After the death of Titian (1576), Paolo Veronese (1588), Jacopo Bassano (1592) and Jacopo Tintoretto (1594), this painted Venetian scene was left in the hands of very cautious heirs: Domenico Tintoretto, Carletto Veronese or Leandro Bassano. In this context, Palma established himself as the principal artist of the Serenissima and garnered the favour of the clergy and authorities. Since he was a prolific painter who hardly varied his style, his oeuvre suffers from a repetition of schemes and models. It is thought that Palma spent a brief period in Titian’s workshop before leaving for Urbino and Rome prior to returning to Venice in 1578.

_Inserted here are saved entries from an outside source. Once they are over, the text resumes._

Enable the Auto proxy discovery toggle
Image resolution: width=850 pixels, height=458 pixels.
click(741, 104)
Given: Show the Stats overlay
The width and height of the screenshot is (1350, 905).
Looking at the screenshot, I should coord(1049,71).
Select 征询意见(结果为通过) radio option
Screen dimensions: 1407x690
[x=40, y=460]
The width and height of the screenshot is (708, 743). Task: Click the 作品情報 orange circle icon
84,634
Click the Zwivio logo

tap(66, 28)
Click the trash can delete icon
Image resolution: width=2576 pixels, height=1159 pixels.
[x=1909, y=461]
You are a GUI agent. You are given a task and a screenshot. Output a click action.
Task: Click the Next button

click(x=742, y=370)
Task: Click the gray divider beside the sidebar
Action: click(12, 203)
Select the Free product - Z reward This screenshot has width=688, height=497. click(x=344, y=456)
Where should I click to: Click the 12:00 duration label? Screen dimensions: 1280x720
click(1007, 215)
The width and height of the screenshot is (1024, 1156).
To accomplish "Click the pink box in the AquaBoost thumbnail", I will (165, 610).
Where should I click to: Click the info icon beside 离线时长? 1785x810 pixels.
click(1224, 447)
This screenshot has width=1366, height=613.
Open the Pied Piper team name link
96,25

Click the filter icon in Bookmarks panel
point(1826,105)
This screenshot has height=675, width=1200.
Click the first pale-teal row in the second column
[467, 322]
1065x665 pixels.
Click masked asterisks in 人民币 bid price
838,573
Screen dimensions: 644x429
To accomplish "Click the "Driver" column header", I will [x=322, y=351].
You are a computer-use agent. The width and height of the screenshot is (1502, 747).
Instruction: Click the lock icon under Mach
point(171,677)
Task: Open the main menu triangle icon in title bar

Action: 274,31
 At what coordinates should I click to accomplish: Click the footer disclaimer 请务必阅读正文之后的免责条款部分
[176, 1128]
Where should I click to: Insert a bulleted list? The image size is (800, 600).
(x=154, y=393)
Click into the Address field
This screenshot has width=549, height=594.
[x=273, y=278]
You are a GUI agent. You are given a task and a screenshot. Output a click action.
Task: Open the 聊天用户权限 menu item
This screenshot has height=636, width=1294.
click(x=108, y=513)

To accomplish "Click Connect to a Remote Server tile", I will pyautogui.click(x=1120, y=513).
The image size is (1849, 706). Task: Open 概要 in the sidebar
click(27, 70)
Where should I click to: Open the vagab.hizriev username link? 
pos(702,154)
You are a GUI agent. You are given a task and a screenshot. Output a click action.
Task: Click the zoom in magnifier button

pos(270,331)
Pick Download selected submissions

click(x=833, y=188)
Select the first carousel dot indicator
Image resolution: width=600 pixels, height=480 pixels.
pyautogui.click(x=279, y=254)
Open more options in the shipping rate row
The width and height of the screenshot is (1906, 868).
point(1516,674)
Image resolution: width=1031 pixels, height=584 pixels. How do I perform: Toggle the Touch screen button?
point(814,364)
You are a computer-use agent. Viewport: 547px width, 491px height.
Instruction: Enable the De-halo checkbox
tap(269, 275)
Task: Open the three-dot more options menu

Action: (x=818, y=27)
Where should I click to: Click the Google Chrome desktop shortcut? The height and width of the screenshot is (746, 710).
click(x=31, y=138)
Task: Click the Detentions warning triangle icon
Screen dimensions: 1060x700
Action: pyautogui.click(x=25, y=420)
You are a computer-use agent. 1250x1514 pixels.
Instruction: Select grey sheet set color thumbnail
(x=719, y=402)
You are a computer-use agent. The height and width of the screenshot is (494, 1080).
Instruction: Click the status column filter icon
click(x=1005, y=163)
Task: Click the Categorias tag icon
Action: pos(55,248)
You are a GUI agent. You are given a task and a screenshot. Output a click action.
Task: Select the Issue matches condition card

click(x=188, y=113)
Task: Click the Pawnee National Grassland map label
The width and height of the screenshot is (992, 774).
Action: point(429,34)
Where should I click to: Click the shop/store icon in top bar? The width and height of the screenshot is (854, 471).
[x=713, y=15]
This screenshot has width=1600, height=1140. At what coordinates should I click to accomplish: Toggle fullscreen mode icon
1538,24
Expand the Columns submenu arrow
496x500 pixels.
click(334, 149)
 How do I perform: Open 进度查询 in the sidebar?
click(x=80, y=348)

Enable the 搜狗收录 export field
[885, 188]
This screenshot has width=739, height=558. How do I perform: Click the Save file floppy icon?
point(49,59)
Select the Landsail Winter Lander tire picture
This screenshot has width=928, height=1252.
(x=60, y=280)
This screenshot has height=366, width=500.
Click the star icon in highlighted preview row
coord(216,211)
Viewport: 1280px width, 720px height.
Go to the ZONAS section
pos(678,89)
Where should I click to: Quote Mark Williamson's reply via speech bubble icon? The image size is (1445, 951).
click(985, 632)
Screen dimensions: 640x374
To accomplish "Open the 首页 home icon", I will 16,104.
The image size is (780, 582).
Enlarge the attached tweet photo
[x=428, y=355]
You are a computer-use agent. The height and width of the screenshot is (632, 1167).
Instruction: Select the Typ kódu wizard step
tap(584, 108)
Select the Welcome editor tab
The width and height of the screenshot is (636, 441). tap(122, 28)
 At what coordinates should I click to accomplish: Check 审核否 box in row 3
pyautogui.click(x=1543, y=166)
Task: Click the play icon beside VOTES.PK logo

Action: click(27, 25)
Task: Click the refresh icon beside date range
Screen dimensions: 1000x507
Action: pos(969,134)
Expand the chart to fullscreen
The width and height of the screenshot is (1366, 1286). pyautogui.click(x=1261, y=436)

In this work and its sister piece (P272), dating from around 1590–95, Palma displays an eclectic style—in which the Venetian tradition (Titian, Veronese and above all Tintoretto) coexists with an emphasis on disegno—that reveals an interest in updating his figurative language and redefining his social status following the model of the Carracci Bolognese school. Unlike the painters of the previous generation, colour is subordinate to line, which silhouettes figures and objects. Their similar style and size suggest that the paintings were intended to be exhibited together. They belonged to Charles I of England, but upon his death they passed to the embroiderer Edward Harrison, from whom Alonso de Cardenas purchased them for £137.10 (550 escudos). Philip IV the Great allocated them to El Escorial and hung them in the Prior Room. Despite Father De los Santos’s praise of both works in his review of El Escorial in 1667, he echoed criticism of David’s excessively small size que casi avulta tanto como él la cabeça del Gigante, although he quickly found a justification for this: And the Painter must also have wanted to signify that it was God who willed this victory, and thus chose the small and humble one to disorient the prideful one.